So, in a lot of ways, conservative ideas have won the day. We`re no
longer talking about 70 percent tax rates, but Republicans in response to
draw a really stark contrast have moved out further to the right.

Now, to move back to the center, there are policy differences there,
but it requires subtlety and nuances. And it`s a lot harder than yelling
about death panels and socialism.

O`DONNELL: And, Steve Kornacki, it seems to me that there have to be
some kind of change among primary voters because those are the voters who
have been delivering Tea Party candidates, in fact, overthrowing some
incumbent Republican Senate candidates, ending up with Tea Party candidates
who absolutely cannot win as we saw in Indianapolis obviously. An so, as
much as there are leadership questions involved, how do you get control of
this Republican primary electorate out there?

STEVE KORNACKI, "THE CYCLE" CO-HOST: Well, yes. I mean, I think the
problem is, for a national political party broadly defined to be a cohesive
and functional, basically everybody needs to have the same incentive, and
that is to win. And then you can sort of unite all of the sort of diverse
interest within the party because they all need to win the election.

I think thought. The problem is, in that quote you played from
Limbaugh, the clip you played from Limbaugh the start of the show gets into
it, the problem is in today`s Republican universe, there are powerful
incentives for opinion shapers like Limbaugh not to win elections.

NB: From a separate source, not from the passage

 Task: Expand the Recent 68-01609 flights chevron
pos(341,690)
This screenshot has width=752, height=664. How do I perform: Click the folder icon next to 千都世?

You
know, Rush Limbaugh did not need Mitt Romney to win in order to have
influence, to have clout, and to make money.

In fact, he might have more influence, more clout, and make more money
if Mitt Romney loses. And he`s feeding information, creating talking
points and creating sort of the agenda for the party base. And there`s
beautiful built-in excuse. It`s like a heads I win, tails you lose thing
for a guy like Limbaugh. You can run an election like this and Romney can
lose, and it can be, well, Romney wasn`t conservative enough.

Or you can look at one of those races where it`s like Christine
O`Donnell in 2010 or Sharron Angle in 2010, clearly they nominated the most
conservative candidate and they still lost, then the excuse is -- well, the
sellouts in the party establishment abandoned the pure conservative
candidate.

So, either way, you can feed the sense of conservative victimhood, and
the guy like Limbaugh can always pit himself against the party
establishment, and he has a lot of clout with the base, and he doesn`t need
to tell the base something that`s going to win an election, he needs to
tell the base something that`s going to feel good and make them feel like
they`re fighting against the powerful, arrogant establishment.

O`DONNELL: David Frum, in your e-book, you talk about these members
of the conservative entertainment complex, Sean Hannity, Steve Doocy of
"Fox & Friends" crew, Rush Limbaugh -- how would you expect anything to
change in the way that they cheerlead for conservative Republican
candidates?

FRUM: Well, I don`t know that they will change. But the -- the
desire to win, as was just said. The desire to win is a powerful force.

America benefits from having a two party system because politics
become very zero sum and waking up to what the American electorate is
really like. You know, I hear again and again, talking to a contemporary
of mine just this morning, who said, well, you know, when we were young,
20-year-olds were the strongest part of the Republican coalition. I said
that`s true.

And those of us who are 20 30 years ago are still the strongest part
of the Republican coalition.

(LAUGHTER)

FRUM: We just got old.

And the question is, what are we offering to today`s 20-year-olds?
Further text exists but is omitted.